Community Tech/Tool Labs support/Tool Labs vision
Tool Labs is a hosted platform as a service (PaaS) system maintained by Wikimedia Foundation staff and volunteers with a primary mission of providing a reliable hosting platform for volunteer developed software ("tools" and "bots") which support and augment on-wiki content creation and curation activities.
The core services offered by Tool Labs include:
- Multi-maintainer access to hosted software
- Static web page hosting
- Dynamic web application hosting with PHP, Python 2, Python 3, Ruby, Java, and other implementation languages
- Distributed ("grid") job processing for one time, recurring, and continuous jobs
- Access to real-time replicas of Wikimedia production databases
- Access to per-project MySQL/MariaDB databases
- Shared file system storage
- Shared usage of wikitech.wikimedia.org wiki for end-user and co-maintainer focused documentation
The current Tool Labs system was modeled after the services offered by the Toolserver platform that it replaced. This means that the system designs can trace their roots back to the technologies and practices prevalent in shared hosting services in common use circa 2006. Various improvements were made both at Toolserver and Tool Labs over the last ten years, but the fundamental services offered and the means of accessing them have remained largely the same.

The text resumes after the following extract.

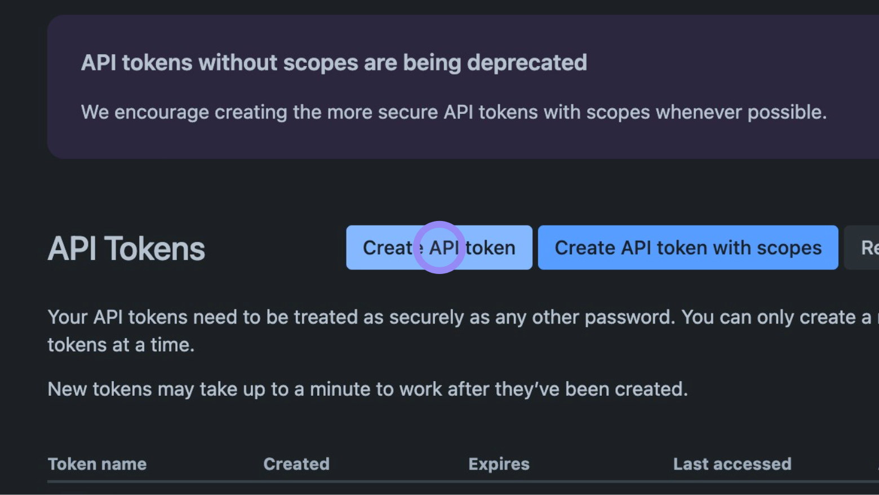879x495 pixels.
Task: Click the 'We encourage creating' banner sentence
Action: pos(453,112)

Deploying and operating software on the Tool Labs platform, requires an understanding of the Linux operating system and various technologies commonly associated with Linux and other Unix derivative systems. Most operations require interacting with the Linux command line in a shell session. Creating a shell session requires using an ssh client and public/private key pair for authentication. Even something as basic as the process of creating the necessary accounts and configuration to access the servers is cumbersome for a new user.

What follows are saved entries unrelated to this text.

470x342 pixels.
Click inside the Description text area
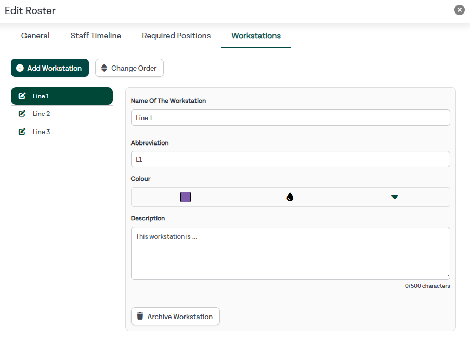tap(290, 253)
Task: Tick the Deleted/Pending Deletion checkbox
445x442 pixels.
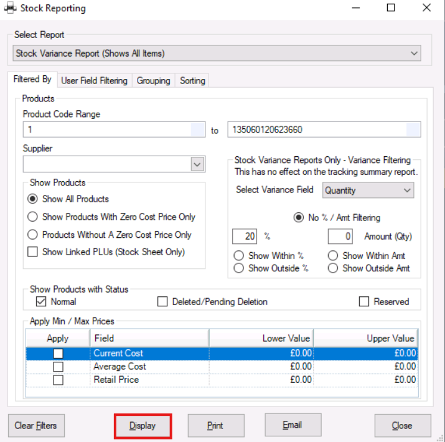Action: 162,302
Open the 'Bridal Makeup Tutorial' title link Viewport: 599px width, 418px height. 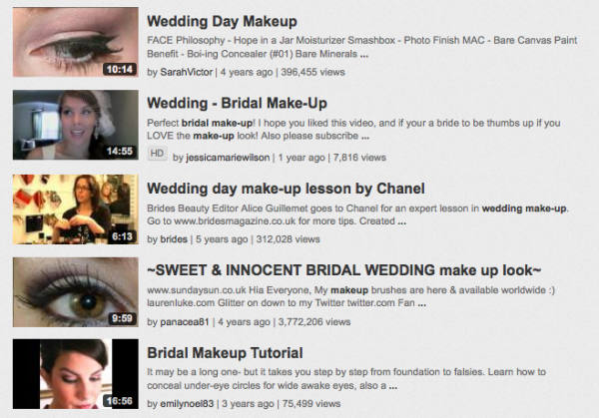tap(225, 353)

Software deployment, configuration management, source code versioning, and many other details are problems left to be solved by the individual tool developers. These processes and procedures can vary dramatically from project to project and very little guidance is offered to new users of the platform. This makes it difficult to promote best practices in the community. The lack of integrated version control also makes enforcing Terms of Service clauses about open data  and licensing  problematic.
The shared hosting underpinnings of Tool Labs are most often felt when a badly behaving process causes resource starvation for other tenants. This can manifest in many ways and for various reasons but are very seldom caused by a malicious actor. Instead it is trivially easy to monopolize a shared resource accidentally. Very few services in Tool Labs enforce automatic limits or quotas for CPU, RAM, or disk usage. This is convenient for experienced power users, but can have wide spread consequences when a less experienced developer uses a naive technique which works well for processing a small amount of data, with a much larger set of data.

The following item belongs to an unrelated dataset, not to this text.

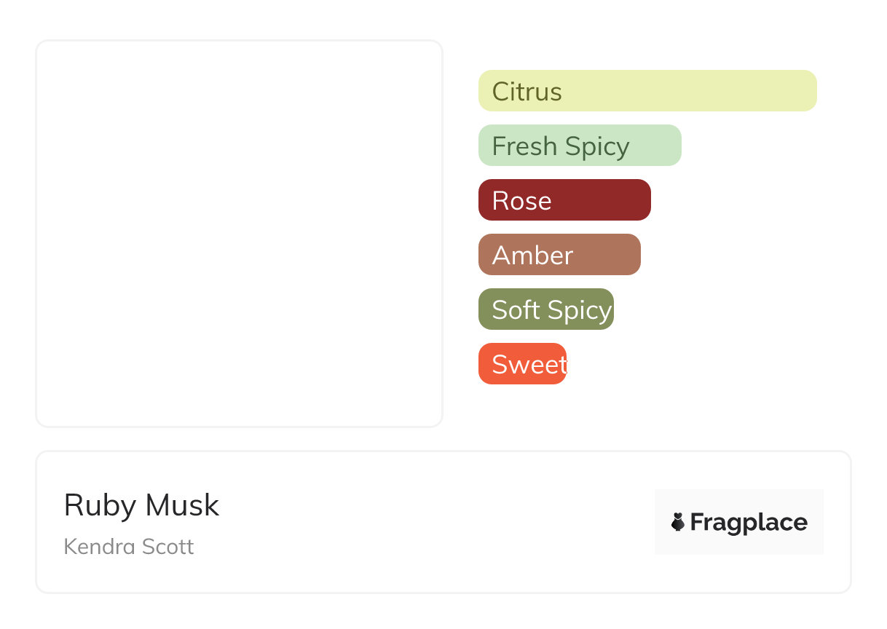Click the "Soft Spicy" text label
The image size is (887, 629).
[x=551, y=310]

The "home wiki" for Tool Labs is wikitech which is convenient only because the wikitech user account is stored in an LDAP directory. That same LDAP information is also used for authentication and authorization by the technologies that power the Labs infrastructure that Tool Labs builds upon. The lack of SUL account integration creates a barrier for communication between tool maintainers and their on-wiki audiences. This friction leads to one of three outcomes: some tools are documented on the home wiki of their maintainers (and thus not easily discoverable); other tools are documented on wikitech (and thus require creating a new account to edit their documentation and talk pages); the remaining tools are not documented on any wiki (and thus collaboration on their documentation and support is difficult). The disconnect between SUL accounts and wikitech accounts also complicates contacting the maintainers of tool accounts.
Discoverability of existing tools and bots by people interested in using or helping maintain them, is also problematic in the current Tool Labs environment. When a new tool account is created, the only piece of information that is automatically collected is a short name for the tool. This name has to be suitable for use as a Unix user name and thus has many limitations. There are solutions available for a tool maintainer to provide additional information, but they require additional steps beyond the initial account creation. Neither current solution is collaboratively accessible to the larger community of tool maintainers or users.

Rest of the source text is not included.